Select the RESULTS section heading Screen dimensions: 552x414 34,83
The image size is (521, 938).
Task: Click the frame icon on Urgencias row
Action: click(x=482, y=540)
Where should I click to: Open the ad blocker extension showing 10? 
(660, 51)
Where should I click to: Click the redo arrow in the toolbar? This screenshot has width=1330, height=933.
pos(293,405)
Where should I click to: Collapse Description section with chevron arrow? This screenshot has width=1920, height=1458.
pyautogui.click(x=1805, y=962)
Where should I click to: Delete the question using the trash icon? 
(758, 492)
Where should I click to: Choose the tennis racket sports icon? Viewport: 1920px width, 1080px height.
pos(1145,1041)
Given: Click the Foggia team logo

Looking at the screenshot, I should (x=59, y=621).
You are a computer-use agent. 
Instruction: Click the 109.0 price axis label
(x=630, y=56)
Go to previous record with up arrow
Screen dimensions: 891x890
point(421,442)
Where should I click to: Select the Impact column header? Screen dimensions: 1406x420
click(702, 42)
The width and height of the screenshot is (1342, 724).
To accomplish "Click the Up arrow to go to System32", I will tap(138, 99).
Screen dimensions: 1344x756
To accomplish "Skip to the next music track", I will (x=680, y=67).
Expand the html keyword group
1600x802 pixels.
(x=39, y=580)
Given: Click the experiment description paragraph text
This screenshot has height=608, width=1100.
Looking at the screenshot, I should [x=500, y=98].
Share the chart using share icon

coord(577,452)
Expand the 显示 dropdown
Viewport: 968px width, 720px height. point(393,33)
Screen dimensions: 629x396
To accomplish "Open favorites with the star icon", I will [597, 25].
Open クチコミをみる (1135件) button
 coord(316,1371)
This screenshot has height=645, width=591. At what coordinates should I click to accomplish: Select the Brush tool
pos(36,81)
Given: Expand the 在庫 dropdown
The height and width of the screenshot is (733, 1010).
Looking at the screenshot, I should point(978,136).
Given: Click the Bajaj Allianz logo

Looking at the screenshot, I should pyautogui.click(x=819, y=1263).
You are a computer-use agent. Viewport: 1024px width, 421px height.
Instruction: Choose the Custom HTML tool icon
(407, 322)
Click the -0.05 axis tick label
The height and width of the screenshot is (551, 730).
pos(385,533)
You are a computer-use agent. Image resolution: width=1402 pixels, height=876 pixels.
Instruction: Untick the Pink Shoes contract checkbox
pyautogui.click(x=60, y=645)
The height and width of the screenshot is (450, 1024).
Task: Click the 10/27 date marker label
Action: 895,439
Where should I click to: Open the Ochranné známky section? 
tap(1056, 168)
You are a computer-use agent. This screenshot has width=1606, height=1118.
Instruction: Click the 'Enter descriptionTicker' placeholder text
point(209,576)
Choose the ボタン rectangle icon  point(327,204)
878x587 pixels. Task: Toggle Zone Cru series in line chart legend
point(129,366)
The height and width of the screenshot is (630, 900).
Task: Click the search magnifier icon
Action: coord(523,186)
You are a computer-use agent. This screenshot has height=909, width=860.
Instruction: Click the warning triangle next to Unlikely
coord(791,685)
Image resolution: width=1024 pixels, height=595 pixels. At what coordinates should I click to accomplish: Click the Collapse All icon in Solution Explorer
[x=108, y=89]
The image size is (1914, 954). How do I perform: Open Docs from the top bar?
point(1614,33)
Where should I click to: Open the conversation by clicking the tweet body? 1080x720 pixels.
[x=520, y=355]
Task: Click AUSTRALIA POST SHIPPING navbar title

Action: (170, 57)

════

YOUR TASK:
Could you state how many lines in the entries contain the word "agent"? Reply with nothing but the number.

EXERCISE ANSWER:
5